Balsamo aber zog sich zurück, schloß die Thüre der Abtheilung von Althotas und war bereits fern, ehe Gilbert einen Fuß in die Allee gesetzt hatte.
Als Balsamo gegen das Gebüsch hinaufging, war er betroffen von der Veränderung, das der Tag in dem Gemälde hervorbrachte, welches ihm am Abend zuvor so düster gedünkt hatte.
Das kleine, weiß und rothe, von Steinen und Backsteinen gebaute Schloß war überragt von einem Walde von Adamsfeigenbäumen und ungeheuren Bohnenbäumen, deren wohlriechende Blüthenbüscheln auf sein Dach fielen und die Pavillons wie goldene Kronen umfingen.

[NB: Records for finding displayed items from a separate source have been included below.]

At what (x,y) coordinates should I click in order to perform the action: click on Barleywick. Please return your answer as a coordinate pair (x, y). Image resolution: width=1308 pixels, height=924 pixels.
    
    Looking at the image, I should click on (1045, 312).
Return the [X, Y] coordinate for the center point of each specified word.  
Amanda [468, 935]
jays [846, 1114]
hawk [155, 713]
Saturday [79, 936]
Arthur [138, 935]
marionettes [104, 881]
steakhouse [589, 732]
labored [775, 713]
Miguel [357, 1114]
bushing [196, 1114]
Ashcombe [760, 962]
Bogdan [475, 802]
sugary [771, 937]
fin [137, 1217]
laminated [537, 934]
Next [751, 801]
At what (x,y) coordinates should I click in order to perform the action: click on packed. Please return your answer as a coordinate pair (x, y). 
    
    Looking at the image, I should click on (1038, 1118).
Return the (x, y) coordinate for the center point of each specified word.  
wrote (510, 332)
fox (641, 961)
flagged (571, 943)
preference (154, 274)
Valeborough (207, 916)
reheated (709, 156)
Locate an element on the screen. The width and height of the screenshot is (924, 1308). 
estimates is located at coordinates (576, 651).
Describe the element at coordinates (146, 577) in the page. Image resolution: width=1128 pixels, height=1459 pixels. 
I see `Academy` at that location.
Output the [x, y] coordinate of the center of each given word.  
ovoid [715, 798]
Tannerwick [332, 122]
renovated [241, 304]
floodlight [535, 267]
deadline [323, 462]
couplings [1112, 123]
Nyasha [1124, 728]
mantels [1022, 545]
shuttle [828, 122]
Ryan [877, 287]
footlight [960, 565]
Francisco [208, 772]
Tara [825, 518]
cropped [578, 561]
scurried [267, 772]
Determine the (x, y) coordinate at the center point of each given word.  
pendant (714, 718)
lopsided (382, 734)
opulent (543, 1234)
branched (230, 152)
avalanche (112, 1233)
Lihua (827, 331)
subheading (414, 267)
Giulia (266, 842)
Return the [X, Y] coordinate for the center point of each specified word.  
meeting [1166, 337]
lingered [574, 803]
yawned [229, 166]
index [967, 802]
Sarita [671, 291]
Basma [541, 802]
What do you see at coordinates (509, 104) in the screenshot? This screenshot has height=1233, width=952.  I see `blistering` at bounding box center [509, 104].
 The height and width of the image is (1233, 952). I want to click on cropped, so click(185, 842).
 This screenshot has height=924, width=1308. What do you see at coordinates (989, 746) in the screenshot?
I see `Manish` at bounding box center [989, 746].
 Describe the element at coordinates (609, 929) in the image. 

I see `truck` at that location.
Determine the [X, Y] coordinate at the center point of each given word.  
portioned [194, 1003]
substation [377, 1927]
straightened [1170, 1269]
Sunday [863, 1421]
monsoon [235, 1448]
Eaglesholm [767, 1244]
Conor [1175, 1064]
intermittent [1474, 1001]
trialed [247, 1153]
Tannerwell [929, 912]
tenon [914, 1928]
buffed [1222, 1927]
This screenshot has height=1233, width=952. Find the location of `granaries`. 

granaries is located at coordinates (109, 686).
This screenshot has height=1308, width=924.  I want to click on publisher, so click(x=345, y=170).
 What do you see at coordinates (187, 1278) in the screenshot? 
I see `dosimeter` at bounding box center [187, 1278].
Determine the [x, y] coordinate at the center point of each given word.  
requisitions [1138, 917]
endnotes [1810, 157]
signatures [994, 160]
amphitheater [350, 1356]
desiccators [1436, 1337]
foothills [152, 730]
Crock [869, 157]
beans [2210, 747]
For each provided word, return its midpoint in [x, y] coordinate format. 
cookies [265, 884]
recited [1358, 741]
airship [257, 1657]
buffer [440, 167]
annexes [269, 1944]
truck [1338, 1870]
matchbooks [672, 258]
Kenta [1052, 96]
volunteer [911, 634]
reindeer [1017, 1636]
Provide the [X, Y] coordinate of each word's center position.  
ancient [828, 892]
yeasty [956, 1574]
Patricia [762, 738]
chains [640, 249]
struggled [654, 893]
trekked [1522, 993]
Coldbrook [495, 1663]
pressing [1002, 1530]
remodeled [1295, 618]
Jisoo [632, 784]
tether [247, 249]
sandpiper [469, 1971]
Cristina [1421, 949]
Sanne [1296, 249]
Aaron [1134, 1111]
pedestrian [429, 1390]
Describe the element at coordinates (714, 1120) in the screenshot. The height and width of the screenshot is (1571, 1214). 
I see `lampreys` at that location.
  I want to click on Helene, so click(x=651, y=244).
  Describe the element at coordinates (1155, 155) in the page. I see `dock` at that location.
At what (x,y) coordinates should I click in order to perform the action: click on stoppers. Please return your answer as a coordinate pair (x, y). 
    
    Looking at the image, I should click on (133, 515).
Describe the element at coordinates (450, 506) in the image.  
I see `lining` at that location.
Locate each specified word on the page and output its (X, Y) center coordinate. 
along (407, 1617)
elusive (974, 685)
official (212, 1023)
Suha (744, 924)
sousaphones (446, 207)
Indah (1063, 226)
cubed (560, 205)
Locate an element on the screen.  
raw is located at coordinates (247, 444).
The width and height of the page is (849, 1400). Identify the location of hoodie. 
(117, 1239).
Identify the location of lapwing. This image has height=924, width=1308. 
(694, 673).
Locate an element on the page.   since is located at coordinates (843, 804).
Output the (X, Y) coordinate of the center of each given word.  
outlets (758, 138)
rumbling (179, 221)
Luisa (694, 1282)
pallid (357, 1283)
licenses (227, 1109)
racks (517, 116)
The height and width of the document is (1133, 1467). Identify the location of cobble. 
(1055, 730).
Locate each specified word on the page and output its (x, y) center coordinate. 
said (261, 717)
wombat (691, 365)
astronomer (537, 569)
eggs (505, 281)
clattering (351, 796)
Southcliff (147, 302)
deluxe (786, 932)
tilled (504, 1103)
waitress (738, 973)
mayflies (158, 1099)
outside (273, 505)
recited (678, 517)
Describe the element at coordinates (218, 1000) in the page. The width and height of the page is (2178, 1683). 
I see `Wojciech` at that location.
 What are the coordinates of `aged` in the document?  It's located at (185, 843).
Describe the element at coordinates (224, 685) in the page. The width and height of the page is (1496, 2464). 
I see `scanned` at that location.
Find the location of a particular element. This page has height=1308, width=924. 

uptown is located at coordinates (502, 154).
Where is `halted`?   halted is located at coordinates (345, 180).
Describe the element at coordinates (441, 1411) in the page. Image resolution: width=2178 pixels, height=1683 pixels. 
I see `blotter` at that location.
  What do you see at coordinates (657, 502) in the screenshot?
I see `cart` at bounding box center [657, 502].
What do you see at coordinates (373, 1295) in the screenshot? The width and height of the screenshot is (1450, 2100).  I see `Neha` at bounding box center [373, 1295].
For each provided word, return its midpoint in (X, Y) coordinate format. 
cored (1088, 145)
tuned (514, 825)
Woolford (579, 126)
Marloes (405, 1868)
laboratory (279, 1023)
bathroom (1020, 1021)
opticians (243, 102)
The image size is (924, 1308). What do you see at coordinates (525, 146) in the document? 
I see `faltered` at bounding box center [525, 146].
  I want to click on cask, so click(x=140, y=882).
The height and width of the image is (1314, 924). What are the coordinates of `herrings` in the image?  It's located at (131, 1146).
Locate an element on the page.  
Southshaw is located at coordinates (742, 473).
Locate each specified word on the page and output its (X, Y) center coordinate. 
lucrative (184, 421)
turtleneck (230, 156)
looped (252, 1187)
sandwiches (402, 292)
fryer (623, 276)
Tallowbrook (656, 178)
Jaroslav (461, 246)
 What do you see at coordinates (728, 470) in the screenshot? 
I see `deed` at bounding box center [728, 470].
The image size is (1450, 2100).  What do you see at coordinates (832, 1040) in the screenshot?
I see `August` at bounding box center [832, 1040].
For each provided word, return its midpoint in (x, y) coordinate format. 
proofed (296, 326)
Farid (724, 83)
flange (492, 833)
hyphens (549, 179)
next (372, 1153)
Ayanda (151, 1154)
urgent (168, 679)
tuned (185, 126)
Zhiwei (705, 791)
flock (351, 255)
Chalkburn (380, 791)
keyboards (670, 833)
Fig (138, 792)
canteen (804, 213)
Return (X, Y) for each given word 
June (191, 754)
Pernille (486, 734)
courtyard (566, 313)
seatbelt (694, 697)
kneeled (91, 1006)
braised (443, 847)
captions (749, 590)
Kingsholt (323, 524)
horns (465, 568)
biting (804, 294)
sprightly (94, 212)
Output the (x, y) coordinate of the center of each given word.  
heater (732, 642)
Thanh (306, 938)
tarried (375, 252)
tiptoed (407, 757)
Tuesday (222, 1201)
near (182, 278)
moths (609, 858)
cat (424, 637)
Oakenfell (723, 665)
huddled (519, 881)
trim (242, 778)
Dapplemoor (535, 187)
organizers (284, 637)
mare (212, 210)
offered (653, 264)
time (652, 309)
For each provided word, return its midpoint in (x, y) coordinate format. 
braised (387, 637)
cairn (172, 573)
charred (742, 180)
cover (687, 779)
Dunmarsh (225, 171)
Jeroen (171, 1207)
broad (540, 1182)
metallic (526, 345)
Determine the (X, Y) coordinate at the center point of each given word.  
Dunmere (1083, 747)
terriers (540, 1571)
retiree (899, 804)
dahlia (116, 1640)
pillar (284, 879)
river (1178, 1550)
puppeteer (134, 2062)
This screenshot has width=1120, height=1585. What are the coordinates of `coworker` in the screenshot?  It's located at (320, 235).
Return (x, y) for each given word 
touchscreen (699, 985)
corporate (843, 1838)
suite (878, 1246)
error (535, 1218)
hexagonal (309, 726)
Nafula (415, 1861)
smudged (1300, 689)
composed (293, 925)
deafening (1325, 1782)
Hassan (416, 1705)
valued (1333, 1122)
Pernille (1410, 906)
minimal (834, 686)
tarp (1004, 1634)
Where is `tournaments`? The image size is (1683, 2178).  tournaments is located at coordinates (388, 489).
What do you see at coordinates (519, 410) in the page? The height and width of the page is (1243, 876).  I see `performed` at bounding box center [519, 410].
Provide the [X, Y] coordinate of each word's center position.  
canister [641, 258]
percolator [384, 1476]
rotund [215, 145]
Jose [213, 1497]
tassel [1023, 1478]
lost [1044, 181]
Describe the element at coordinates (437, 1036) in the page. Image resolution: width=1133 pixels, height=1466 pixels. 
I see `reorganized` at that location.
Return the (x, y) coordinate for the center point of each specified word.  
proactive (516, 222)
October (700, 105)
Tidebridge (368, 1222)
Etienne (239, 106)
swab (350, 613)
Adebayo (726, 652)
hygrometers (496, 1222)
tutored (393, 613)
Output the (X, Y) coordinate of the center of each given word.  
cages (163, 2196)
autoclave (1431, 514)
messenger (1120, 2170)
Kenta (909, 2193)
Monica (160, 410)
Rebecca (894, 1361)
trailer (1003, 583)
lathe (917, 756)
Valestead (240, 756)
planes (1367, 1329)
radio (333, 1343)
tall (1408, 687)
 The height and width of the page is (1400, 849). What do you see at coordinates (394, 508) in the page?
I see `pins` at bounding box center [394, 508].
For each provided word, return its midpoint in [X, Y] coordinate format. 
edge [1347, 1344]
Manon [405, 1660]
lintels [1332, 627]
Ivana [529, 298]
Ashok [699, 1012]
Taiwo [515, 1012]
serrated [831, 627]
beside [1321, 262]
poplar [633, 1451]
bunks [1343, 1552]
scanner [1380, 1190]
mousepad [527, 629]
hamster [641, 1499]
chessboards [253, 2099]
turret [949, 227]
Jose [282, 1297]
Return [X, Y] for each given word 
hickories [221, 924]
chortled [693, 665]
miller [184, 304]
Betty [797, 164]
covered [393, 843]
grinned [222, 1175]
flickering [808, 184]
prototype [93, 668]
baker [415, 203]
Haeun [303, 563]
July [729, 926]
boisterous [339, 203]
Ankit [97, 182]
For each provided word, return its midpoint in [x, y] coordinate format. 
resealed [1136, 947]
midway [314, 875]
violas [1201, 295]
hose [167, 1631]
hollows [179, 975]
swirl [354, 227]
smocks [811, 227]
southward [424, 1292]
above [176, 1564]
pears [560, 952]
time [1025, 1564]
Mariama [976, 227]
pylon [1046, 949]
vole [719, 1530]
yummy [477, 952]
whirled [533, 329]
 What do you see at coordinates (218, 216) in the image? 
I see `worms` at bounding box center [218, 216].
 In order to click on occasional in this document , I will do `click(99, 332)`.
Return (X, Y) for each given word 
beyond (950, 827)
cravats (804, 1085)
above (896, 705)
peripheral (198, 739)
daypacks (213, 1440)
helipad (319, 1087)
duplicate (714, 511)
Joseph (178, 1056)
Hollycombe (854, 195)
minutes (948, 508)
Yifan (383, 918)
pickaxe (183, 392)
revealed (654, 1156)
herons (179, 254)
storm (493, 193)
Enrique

Vor dem Blumenbeete bildete ein Teich von ungefähr dreißig Schritten im Gevierte, mit einer breiten Einfassung von Rasen und einer Hecke von blühendem Holunder, einen köstlichen Ruhepunkt für den Blick, der auf dieser Seite durch die Höhe der Kastanienbäume und der Zitterespen gehemmt war.
Auf jeder Seite der Pavillon lief bis zu einem buschigen Gehölze, der Zufluchtsstätte einer Menge von Vögeln, deren Morgenconcert man im Schlosse hörte, lief, sagen wir, eine breite Allee von Ahornbäumen, Platanen und Linden hinauf. Balsamo wählte die links und befand sich nach etwa zwanzig Schritten in einem grünen Gebüsche, dessen Rosen und wilde Jasmine, am Abend zuvor durch den Regen durchnäßt, köstliche Wohlgerüche ausströmten. Unter den Einfassungen von Hartriegel drangen Geisblatt und Jasmin hervor und eine lange Allee von Iris, vermischt mit Erdbeerpflanzen, verlor sich unter einem Gehölze, das ganz von blühenden Brombeerstauden und wilden Rosensträuchen durchschlungen war
So gelangte Balsamo bis auf den Höhenpunkt. Er sah hier die majestätischen Trümmer eines aus Kieselstein erbauten Schlosses. Die Hälfte eines Thurmes bestand allein noch inmitten einer ungeheuren Anhäufung von Steinen, über welche sich lange Guirlanden von Epheu und Jungfernrebe hinschlängelten . . . von diesen wilden Kindern der Zerstörung, welche die Natur auf die Ruinen gepflanzt hat, um dem Menschen anzudeuten, selbst die Trümmer seien fruchtbar.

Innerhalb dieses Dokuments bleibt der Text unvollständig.